India’s textile exports are likely to decline 10 to 12 per cent for the fiscal following the reduction in tax exemptions granted to exporters; appreciation in the Indian rupee against the dollar; and moving of import orders to competing countries. In an alarming situation, the country’s readymade garments exports, which are a part of the textiles segment, fell by 41 per cent in October to Rs 5,398 crore ($830 million) as against Rs 9,111 crore ($1.4 billion) in the corresponding month last year. Exports of manmade yarns, fabrics and made-ups also fell by 8.3 per cent to Rs 2,310 crore for October 2017 when compared to Rs 2,518 crore in the same month last year.

The country’s overall exports of locally made retail and lifestyle products have grown at CAGR of 10 per cent during FY2012-13 to FY2015-16, mainly led by bedding bath and home decor products and textiles. The government set a target for textile and garment sector exports at $45 billion for FY2017-18 as against total exports valued at $38.6 billion and $40 billion for FY2016-17 and FY2015-16, respectively.

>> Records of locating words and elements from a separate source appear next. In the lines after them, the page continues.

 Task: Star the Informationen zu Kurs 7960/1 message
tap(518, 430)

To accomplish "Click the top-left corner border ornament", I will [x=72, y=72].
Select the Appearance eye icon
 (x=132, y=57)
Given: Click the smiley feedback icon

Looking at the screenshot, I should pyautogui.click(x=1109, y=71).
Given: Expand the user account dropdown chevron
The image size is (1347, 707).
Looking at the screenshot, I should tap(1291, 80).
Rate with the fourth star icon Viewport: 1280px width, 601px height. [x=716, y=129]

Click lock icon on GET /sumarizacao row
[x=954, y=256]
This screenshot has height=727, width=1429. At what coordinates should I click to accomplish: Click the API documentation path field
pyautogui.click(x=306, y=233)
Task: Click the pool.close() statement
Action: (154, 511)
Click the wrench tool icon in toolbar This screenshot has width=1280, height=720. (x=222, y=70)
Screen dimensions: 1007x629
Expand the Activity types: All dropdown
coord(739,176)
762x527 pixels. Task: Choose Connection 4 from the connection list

The fall in exports of readymade garments only goes to show the country’s failure to ensure international market share, mainly when the world leader China (around 42 per cent of global market share) has closed of a number of textile units following environment issues. Indian textile exporters are working hard to fill in the gap, but unfavourable government policies with reduction in overall duty exemptions may push Indian exporters on the back burner, analysis of industry experts say.

“India’s overall textiles exports are likely to decline by at least 10-15 per cent this year due to the reduction in overall tax exemptions. While the government has increased the Merchandise Exports from India Scheme (MEIS), the Remission of State Levies (RoSL) remains far below our recommendations. Unfortunately, the government did not consider central tax rebate at all. Overall, textile exporters are witnessing a shortfall of 2.7 per cent in incentives now compared to the pre-Goods and Services Tax (GST) era. Also, appreciation in the rupee has hit exporters’ receivables,” explains Ashok Rajani, chairman, Apparel Exports Promotion Council (AEPC).